*Exercises*
(a) Pull out the passage of the caldera text starting with "Myojin-Sho is a" and going on through "is low today.", copying it word for word.
(b) Using the caldera text, explain what the Bayonnaise Rocks are.
(c) According to the caldera text, by what name was the central cone formerly known?

*Text*

......

The greater caldera is moderately complex, with pumice-mantled walls, rhyolitic lava flows, rhyolitic pumice, and what appears to be at least one active somma. There is a post-caldera lava dome that rises some 250 m above the floor of the caldera. Smithsonian GVP lists the caldera as 7 – 9 km in diameter. Base diameter of the caldera is 22 x 18.5 km. The circular caldera is surrounded by a somma at a depth of 600 – 700 m. The 260 m central cone has a basal diameter of 2 km. The caldera is generally 500 – 900 m above the sea floor. Its age is unknown but may be as young as a few thousand years. There is an active hydrothermal field in the eastern portion of the caldera with chimneys up to 30 m high.
The foot of the double volcano is 1,400 – 1,500 m at depth. The somma is circular at 7.9 km and tops out at 1,000 – 1,400 m. The diameter of the caldera floor is 5.6 km and around 1,100 m at depth. The central cone was formerly known as Takane-Sho, 770 m high, topping out at 328 m below the surface of the water.
Myojin-Sho is a post-caldera cone in the NE part of the somma. It is a single conical cone 550 m high, within 50 m of the surface. It is considered to be currently active, though that activity is low today.
The Bayonnaise Rocks are the exposed top of a volcanic cone, Kita-Bayonnaise on the western ridge of the somma. They are 9 – 11 m above the water. There are three larger rocks with multiple smaller rocks.

......

*Data for locating words and elements*
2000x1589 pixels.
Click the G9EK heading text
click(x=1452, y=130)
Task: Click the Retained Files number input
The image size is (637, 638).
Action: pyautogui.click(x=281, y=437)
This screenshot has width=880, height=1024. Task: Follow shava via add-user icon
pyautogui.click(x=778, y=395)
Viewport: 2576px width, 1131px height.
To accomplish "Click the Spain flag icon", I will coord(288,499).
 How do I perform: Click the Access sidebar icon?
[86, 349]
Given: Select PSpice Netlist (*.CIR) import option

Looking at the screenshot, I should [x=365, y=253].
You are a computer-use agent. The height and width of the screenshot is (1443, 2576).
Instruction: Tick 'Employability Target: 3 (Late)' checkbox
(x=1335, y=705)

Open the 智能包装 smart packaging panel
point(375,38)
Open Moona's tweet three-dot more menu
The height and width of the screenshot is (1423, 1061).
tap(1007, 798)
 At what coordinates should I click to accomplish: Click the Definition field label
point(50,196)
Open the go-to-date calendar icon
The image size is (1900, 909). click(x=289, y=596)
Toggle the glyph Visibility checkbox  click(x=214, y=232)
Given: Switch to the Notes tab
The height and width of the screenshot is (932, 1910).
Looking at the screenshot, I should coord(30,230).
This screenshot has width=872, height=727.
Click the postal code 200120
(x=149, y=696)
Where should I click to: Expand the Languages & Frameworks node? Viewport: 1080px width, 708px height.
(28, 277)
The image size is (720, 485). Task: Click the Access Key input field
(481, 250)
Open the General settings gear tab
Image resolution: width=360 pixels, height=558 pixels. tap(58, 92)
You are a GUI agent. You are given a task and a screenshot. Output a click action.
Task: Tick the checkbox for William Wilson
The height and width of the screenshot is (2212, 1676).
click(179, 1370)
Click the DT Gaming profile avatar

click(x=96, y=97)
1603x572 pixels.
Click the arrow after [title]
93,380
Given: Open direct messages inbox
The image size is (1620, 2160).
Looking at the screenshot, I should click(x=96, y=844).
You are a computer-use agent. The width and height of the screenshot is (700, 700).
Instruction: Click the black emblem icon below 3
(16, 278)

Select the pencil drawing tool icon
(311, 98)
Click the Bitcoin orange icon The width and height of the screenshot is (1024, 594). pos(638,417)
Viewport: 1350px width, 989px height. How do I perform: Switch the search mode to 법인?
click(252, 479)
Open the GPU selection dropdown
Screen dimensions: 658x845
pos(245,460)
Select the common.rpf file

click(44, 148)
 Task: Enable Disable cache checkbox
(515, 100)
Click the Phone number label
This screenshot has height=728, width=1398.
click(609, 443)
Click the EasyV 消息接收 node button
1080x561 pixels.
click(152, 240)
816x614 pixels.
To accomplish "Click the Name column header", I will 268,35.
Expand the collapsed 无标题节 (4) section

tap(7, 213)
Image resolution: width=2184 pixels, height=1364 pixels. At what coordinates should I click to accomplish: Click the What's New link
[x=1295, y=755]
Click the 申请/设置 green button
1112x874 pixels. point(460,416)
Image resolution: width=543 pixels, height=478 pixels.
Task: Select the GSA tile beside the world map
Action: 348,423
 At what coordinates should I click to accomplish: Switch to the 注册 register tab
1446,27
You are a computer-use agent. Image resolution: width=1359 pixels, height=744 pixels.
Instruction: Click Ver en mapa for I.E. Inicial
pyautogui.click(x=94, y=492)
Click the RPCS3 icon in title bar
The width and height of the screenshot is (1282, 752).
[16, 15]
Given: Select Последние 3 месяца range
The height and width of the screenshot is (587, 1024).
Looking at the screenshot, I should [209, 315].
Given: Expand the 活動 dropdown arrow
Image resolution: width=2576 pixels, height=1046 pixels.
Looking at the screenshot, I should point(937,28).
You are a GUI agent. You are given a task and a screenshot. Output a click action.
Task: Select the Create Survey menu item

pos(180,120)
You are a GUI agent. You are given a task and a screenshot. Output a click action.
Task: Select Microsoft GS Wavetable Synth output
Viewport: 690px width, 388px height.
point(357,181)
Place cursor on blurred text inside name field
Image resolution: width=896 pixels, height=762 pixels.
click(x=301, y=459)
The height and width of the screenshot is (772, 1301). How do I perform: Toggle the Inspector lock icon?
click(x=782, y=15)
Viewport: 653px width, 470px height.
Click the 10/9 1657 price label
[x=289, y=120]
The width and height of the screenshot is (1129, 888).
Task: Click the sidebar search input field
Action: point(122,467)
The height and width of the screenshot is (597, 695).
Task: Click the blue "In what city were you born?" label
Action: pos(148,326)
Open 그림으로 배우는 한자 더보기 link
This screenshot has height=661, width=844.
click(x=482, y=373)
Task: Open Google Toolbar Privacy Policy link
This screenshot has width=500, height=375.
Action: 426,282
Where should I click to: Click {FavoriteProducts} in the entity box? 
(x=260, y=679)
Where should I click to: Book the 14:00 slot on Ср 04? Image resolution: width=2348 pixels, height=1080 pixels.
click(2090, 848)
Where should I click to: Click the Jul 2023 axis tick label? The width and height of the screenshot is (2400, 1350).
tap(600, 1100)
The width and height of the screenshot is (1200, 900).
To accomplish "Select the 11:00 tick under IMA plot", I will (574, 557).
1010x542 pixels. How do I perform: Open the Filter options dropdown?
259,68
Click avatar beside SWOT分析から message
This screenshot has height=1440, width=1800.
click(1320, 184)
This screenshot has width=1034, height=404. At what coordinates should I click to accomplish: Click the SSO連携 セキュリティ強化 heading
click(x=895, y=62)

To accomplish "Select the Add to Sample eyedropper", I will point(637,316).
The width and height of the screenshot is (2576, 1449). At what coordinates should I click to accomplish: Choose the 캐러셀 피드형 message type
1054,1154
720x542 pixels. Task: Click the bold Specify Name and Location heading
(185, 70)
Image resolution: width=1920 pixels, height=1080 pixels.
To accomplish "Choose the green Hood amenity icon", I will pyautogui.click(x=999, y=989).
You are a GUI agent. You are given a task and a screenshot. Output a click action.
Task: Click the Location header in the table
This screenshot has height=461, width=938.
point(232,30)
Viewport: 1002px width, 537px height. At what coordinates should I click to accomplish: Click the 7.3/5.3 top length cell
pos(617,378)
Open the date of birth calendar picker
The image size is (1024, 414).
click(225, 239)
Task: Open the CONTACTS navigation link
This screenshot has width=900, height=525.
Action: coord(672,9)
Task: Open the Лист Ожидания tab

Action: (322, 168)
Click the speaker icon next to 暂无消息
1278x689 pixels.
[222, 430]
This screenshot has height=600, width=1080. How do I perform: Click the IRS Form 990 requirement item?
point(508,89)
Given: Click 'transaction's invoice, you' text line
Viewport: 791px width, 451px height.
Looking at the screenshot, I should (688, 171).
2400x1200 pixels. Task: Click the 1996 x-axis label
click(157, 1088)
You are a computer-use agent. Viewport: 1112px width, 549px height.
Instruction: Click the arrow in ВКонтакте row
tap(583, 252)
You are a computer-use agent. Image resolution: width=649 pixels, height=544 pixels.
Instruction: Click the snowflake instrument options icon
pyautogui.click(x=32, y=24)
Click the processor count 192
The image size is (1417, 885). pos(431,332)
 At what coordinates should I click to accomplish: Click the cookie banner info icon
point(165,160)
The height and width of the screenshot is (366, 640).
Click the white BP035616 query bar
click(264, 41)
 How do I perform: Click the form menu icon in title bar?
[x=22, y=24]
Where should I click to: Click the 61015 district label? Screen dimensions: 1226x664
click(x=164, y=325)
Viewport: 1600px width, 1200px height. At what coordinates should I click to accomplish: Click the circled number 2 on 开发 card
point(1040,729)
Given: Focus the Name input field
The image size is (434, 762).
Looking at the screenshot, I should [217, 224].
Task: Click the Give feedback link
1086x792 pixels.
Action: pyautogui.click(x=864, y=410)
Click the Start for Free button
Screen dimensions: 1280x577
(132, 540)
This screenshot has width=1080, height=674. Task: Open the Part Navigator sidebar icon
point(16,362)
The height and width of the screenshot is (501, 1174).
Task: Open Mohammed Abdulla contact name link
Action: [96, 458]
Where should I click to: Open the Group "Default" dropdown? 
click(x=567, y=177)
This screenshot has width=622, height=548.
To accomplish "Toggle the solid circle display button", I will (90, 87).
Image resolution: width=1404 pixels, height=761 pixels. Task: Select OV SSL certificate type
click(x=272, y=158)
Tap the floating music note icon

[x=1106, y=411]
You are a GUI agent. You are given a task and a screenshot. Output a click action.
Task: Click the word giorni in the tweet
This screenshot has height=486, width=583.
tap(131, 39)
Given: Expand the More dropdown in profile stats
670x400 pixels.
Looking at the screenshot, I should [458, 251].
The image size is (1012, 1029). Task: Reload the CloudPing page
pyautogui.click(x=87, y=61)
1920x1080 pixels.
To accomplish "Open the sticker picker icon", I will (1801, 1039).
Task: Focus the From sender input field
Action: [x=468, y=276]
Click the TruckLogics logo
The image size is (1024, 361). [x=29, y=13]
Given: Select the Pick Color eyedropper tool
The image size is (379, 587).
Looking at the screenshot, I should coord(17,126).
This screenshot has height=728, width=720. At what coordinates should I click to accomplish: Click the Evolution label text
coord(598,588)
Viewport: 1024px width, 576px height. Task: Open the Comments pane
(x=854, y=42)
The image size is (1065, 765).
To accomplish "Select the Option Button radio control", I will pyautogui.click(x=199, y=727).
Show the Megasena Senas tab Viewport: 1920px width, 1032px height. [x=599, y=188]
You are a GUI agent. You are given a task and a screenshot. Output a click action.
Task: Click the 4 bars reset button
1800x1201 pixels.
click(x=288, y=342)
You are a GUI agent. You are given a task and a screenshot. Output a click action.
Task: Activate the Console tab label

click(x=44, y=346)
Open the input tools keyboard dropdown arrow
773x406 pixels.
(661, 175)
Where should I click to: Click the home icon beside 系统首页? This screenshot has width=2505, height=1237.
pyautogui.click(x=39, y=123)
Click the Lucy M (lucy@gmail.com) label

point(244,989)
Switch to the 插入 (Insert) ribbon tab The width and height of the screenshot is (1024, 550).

......

*Answers for the tasks*
(a)
Myojin-Sho is a post-caldera cone in the NE part of the somma. It is a single conical cone 550 m high, within 50 m of the surface. It is considered to be currently active, though that activity is low today.

(b) The Bayonnaise Rocks are the exposed top of a volcanic cone, Kita-Bayonnaise, on the western ridge of the somma. They stand 9 – 11 m above the water and consist of three larger rocks with multiple smaller rocks.

(c) Takane-Sho